Exercise input |
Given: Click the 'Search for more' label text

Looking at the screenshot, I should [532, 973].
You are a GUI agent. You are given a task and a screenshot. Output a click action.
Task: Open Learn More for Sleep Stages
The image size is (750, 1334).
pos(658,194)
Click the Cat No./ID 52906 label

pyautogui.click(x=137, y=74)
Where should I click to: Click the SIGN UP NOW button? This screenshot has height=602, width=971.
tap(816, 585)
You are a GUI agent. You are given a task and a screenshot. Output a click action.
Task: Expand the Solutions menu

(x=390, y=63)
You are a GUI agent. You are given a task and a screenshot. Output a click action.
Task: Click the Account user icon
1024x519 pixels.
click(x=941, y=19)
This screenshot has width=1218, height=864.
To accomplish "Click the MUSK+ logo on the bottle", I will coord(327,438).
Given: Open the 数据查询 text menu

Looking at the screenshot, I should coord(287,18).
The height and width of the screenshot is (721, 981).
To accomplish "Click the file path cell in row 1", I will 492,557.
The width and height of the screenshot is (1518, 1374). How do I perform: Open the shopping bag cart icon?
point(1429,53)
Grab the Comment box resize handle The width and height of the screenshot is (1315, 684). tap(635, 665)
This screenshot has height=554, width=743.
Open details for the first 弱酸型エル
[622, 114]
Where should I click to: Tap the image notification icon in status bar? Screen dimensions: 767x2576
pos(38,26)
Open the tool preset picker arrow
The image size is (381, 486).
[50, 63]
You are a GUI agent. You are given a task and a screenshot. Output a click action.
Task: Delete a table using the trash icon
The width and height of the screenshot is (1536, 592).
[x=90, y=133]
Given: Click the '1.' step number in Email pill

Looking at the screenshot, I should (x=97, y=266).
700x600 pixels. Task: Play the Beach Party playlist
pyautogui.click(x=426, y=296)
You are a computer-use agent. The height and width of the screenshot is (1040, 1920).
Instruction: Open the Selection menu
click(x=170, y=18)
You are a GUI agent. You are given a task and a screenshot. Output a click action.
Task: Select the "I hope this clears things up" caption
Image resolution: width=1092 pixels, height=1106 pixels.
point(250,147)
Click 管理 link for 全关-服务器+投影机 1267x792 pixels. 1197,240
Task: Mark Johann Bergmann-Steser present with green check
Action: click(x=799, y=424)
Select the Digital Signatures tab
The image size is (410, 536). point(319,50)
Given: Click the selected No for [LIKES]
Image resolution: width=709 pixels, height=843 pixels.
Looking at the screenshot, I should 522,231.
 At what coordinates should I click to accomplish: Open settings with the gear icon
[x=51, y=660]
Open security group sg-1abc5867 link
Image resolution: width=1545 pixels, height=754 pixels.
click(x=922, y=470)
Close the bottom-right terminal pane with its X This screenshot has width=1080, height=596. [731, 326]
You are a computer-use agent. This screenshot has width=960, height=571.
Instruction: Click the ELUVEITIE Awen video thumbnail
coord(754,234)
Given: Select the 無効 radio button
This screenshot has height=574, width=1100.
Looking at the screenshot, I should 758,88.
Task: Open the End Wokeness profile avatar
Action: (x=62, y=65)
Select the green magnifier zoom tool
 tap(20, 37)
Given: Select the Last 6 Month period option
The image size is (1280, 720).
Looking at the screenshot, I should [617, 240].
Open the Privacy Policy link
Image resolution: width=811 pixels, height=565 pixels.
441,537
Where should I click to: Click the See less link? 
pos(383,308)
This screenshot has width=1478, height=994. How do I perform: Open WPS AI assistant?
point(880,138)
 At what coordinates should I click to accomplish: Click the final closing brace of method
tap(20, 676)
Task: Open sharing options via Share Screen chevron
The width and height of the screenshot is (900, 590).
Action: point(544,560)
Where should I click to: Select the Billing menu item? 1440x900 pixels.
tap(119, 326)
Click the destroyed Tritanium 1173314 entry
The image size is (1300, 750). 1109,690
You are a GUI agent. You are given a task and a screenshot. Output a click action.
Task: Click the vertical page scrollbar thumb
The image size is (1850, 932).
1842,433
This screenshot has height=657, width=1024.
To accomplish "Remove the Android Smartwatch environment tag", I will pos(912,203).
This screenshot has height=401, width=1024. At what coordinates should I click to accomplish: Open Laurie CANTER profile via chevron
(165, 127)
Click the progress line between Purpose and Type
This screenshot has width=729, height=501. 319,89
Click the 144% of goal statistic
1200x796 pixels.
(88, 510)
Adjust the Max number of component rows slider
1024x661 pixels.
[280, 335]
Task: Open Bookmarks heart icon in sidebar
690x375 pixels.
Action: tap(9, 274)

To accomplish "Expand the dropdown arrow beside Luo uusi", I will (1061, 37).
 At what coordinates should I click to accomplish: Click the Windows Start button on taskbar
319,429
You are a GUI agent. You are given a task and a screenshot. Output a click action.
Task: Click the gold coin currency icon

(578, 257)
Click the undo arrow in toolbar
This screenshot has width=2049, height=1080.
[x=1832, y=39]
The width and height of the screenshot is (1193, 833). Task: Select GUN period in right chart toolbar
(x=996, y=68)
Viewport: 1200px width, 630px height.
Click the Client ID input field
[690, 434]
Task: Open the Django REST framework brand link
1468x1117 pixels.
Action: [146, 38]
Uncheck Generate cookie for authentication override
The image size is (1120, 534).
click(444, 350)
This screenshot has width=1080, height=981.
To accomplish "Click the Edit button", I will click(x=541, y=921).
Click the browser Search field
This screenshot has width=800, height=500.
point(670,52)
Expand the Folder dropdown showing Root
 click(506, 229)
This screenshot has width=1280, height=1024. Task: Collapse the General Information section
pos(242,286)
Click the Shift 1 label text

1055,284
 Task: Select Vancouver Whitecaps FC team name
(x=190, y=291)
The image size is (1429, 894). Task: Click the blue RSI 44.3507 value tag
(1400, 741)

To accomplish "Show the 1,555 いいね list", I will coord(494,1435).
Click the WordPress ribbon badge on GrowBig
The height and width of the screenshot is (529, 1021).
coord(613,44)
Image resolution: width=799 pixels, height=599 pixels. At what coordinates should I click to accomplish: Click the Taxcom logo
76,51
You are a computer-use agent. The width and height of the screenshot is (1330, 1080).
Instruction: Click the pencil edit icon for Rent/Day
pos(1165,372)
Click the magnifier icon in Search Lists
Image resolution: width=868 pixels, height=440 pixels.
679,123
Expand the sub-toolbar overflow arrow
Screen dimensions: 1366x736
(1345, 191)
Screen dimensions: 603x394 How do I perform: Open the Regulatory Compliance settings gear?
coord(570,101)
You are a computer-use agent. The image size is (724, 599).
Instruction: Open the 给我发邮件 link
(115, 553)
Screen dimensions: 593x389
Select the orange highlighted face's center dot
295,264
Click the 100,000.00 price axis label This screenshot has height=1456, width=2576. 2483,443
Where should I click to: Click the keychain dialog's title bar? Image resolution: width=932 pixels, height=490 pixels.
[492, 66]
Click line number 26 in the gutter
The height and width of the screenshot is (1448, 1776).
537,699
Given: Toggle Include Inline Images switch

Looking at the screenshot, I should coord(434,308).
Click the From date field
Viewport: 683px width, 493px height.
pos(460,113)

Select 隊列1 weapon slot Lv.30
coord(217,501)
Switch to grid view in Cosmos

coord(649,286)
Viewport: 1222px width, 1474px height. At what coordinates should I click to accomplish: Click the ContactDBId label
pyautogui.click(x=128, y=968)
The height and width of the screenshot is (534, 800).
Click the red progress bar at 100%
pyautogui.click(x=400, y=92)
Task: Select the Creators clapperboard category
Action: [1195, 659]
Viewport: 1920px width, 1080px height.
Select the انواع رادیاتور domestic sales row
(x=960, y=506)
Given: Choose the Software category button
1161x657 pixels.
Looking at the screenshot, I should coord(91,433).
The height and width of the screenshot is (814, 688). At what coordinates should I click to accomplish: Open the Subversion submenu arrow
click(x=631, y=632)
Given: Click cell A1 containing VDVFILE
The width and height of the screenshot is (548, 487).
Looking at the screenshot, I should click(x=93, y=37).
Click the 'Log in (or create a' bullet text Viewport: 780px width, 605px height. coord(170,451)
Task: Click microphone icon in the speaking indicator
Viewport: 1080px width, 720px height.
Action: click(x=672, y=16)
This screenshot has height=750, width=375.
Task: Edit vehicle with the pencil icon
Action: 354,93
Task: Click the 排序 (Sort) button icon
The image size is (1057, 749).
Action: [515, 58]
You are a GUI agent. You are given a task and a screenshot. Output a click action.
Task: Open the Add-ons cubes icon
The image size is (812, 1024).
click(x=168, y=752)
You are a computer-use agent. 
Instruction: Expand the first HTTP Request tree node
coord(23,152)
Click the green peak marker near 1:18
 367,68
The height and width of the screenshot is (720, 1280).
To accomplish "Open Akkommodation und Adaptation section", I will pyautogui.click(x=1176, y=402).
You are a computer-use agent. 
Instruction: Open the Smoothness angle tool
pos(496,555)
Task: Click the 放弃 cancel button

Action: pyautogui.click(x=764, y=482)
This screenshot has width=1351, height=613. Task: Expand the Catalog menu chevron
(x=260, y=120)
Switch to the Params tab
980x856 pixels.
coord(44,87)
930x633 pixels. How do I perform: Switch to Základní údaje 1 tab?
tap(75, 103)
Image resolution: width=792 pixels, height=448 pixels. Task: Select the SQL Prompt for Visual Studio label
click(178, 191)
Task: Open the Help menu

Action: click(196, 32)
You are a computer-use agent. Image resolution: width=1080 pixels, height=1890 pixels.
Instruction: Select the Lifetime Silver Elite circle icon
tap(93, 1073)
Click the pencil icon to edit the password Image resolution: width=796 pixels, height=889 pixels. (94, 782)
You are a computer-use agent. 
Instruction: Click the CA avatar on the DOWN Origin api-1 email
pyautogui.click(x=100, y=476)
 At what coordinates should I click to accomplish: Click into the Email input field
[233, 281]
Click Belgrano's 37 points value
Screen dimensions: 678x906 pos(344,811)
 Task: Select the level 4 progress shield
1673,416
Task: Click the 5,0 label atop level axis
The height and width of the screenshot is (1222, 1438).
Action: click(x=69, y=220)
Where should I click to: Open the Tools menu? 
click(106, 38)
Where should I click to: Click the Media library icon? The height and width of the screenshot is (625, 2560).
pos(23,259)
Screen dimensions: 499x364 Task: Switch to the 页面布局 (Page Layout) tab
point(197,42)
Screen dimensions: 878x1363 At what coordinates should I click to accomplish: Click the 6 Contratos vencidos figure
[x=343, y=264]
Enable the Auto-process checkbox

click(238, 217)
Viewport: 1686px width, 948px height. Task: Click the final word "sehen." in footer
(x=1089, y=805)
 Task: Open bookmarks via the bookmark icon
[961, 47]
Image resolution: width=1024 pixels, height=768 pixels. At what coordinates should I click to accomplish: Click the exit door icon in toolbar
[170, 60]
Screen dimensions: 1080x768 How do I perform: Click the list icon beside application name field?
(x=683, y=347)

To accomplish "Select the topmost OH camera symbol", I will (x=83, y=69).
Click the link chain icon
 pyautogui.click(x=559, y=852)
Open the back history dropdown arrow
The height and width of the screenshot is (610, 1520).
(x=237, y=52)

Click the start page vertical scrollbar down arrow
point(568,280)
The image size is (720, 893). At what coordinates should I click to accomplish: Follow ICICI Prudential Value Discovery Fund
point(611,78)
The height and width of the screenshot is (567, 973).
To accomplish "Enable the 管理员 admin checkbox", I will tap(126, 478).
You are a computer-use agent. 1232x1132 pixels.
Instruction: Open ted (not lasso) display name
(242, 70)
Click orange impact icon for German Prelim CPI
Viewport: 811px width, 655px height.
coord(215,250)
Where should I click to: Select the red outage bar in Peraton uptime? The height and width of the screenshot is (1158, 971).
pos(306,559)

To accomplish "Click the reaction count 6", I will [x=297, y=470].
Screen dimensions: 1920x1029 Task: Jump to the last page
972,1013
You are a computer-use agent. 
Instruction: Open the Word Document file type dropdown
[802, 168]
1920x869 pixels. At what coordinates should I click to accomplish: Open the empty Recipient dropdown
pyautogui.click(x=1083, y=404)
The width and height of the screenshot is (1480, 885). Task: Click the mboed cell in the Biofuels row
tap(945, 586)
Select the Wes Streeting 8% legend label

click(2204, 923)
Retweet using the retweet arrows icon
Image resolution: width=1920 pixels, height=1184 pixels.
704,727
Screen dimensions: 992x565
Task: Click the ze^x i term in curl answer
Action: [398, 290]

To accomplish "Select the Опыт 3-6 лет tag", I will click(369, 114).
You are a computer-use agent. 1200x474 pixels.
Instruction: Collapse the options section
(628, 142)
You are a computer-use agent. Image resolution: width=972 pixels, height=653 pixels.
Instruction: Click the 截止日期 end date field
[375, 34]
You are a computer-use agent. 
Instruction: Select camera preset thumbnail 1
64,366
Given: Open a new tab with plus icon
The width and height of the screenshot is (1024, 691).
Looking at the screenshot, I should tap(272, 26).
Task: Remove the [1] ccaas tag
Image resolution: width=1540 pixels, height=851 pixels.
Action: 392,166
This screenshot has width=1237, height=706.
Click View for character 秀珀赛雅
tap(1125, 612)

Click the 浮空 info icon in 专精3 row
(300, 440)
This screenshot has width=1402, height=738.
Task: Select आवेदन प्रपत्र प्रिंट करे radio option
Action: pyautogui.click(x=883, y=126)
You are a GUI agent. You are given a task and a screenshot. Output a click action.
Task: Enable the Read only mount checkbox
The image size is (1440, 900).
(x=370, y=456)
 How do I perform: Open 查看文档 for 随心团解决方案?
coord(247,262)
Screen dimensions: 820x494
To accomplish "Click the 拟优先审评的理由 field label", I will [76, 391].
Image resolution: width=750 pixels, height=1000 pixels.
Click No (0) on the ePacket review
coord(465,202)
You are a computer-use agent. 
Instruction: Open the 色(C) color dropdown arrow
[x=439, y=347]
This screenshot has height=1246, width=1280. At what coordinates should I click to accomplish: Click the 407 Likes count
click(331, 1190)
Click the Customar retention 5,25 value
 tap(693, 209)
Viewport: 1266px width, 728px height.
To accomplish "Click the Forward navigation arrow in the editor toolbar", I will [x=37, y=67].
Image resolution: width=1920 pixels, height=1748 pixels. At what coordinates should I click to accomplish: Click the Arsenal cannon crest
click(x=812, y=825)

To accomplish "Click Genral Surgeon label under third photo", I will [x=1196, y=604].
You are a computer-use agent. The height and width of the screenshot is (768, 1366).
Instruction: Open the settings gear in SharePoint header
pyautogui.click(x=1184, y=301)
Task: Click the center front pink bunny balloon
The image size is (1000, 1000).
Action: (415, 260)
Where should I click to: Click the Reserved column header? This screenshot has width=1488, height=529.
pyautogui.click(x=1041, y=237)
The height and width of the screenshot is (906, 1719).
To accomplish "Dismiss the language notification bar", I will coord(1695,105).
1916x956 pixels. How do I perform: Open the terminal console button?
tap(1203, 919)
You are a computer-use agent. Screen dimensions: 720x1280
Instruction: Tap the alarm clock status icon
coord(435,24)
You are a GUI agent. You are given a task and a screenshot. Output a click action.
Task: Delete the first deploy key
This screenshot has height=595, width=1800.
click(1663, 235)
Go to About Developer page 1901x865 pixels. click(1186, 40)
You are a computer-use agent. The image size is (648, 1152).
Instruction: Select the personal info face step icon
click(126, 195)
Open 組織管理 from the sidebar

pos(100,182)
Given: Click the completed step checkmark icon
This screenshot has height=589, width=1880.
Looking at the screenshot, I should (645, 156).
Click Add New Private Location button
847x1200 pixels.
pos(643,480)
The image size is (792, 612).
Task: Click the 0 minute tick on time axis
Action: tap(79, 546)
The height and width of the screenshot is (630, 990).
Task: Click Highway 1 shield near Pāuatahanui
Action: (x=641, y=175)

Activity |
For this exercise, copy the lines from the one that contains "Viewport: 1266px width, 728px height." through the last line of the records, exactly and only those.

Result of this exercise |
Viewport: 1266px width, 728px height.
To accomplish "Click the Forward navigation arrow in the editor toolbar", I will [x=37, y=67].
Image resolution: width=1920 pixels, height=1748 pixels. At what coordinates should I click to accomplish: Click the Arsenal cannon crest
click(x=812, y=825)

To accomplish "Click Genral Surgeon label under third photo", I will [x=1196, y=604].
You are a computer-use agent. The height and width of the screenshot is (768, 1366).
Instruction: Open the settings gear in SharePoint header
pyautogui.click(x=1184, y=301)
Task: Click the center front pink bunny balloon
The image size is (1000, 1000).
Action: (415, 260)
Where should I click to: Click the Reserved column header? This screenshot has width=1488, height=529.
pyautogui.click(x=1041, y=237)
The height and width of the screenshot is (906, 1719).
To accomplish "Dismiss the language notification bar", I will coord(1695,105).
1916x956 pixels. How do I perform: Open the terminal console button?
tap(1203, 919)
You are a computer-use agent. Screen dimensions: 720x1280
Instruction: Tap the alarm clock status icon
coord(435,24)
You are a GUI agent. You are given a task and a screenshot. Output a click action.
Task: Delete the first deploy key
This screenshot has height=595, width=1800.
click(1663, 235)
Go to About Developer page 1901x865 pixels. click(1186, 40)
You are a computer-use agent. The image size is (648, 1152).
Instruction: Select the personal info face step icon
click(126, 195)
Open 組織管理 from the sidebar

pos(100,182)
Given: Click the completed step checkmark icon
This screenshot has height=589, width=1880.
Looking at the screenshot, I should (645, 156).
Click Add New Private Location button
847x1200 pixels.
pos(643,480)
The image size is (792, 612).
Task: Click the 0 minute tick on time axis
Action: tap(79, 546)
The height and width of the screenshot is (630, 990).
Task: Click Highway 1 shield near Pāuatahanui
Action: (x=641, y=175)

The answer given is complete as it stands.